Amongst the poems of the late (and much-missed) John Heath-Stubbs is one called “Ars Poetica” (my quotation from it is taken from the Collected Poems, 1943-1987 published by Carcanet in 1988). The poem — full of reflections on the writing of poetry — closes thus (the “you” doubtless includes Heath-Stubbs himself):

So through patience, perseverance, luck and that sort of thing
(I can only wish you luck)
You may arrive at an actual poem —
An interjected remark
At a party which has been going on
For quite a time (and will, we trust, continue);
A party at which you are not
A specially favoured guest
And which you will have to leave before it is over.

Let us hope the others will occasionally recall it.

The delineation of a successful poem (“an actual poem”) as “an interjected remark / At a party which has been going on / For quite a time (and will, we trust, continue” says more about the nature of such academically vexed topics as intertextuality and allusion than all but a few of the scholarly pages devoted to them have ever achieved. For a start it makes the connection between the new poem and the poems that have gone before it sound like fun, as having, at its best, the wit of a timely interjection in a conversation at a good party; it illustrates, very attractively, the way in which even a successful poem is not an act or moment of closure, but merely a point along a continuum.

The passage from “Ars Poetica” offers means of thinking about some of the ways in which particular poems by Ann Drysdale relate to their (more or less) acknowledged predecessors.

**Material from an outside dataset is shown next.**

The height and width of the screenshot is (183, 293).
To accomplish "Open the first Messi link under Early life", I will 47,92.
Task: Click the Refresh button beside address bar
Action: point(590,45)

One significant poem — significant enough to give its title to the collection Peterloo published in 2005 — does more than this; it considers (with characteristic humour) the poet’s place in the tradition; it reflects, indeed, on the difficulty of finding a place in that tradition. The poem is “Between Dryden and Duffy”. Heath-Stubbs wrote of “an interjected remark”; Drysdale uses the trope of what one might call an “interjected book”:

Between Dryden and Duffy

That’s where I look in every one of them —
Ottakar’s, Hammick’s, Hatchard’s, Waterstone’s.
Finding my books displayed in none of them
Do I descend to star-defeated moans?
Not I! With an assumed shortsighted stoop on,
I check the coast is clear to right and left.
Then, with a Waitrose bag held slightly open
As if in readiness for petty theft,
I make my hand into a living axe
Which parts the volumes at a single stroke.
Then, with my fingers, I enlarge the cracks
And slip one in, like an unscripted joke.
Booksellers do not view this with delight;
I wrecks their paperwork. And serves them right.

The insertion, the “interjection”, here is not, of course, simply a matter of the physical action of putting the book (in its correct alphabetical slot) on the shelves. It relates, too, to the notion of an accepted tradition (accepted enough to govern the policy of a bookshop chain when it comes to the stocking of its shelves) which runs from accepted, safely-dead male figures such as Dryden to a female poet who — endorsed as she is by her presence on school examination syllabuses (and of course by greater “honours” of late) — has been granted permission to enter the canon. Drysdale’s sense is that she can only find such a place by a kind of inverted theft, by a subterfuge — the key to which is the wit of her self-awareness.

Elsewhere it is not the tradition of “English poetry” in general (at least as represented on bookshop shelves) into which Drysdale seeks to “interject” her work; rather it is the kind of more specific tradition, the party-conversation, as it were, which a single poem can generate that interests Drysdale. Once again, the poem’s title makes clear what one might call the point of interjection (to continue Heath-Stubbs’ metaphor): “The Dover Bitch Criticises Her Life”. A sub-title adds a further gloss: “After Hecht, after Arnold”. The ur-text here — the source of the conversation at this particular party — is, obviously enough, Mathew Arnold’s “Dover Beach”. And another aspect of Drysdale’s title sends us back to Arnold too, to a famous phrase in an essay on Byron: “Truth and seriousness of substance and matter, felicity and perfection of diction and manner, as these are exhibited in the best poets, are what constitute a criticism of life made in conformity with the laws of poetic truth and poetic beauty”.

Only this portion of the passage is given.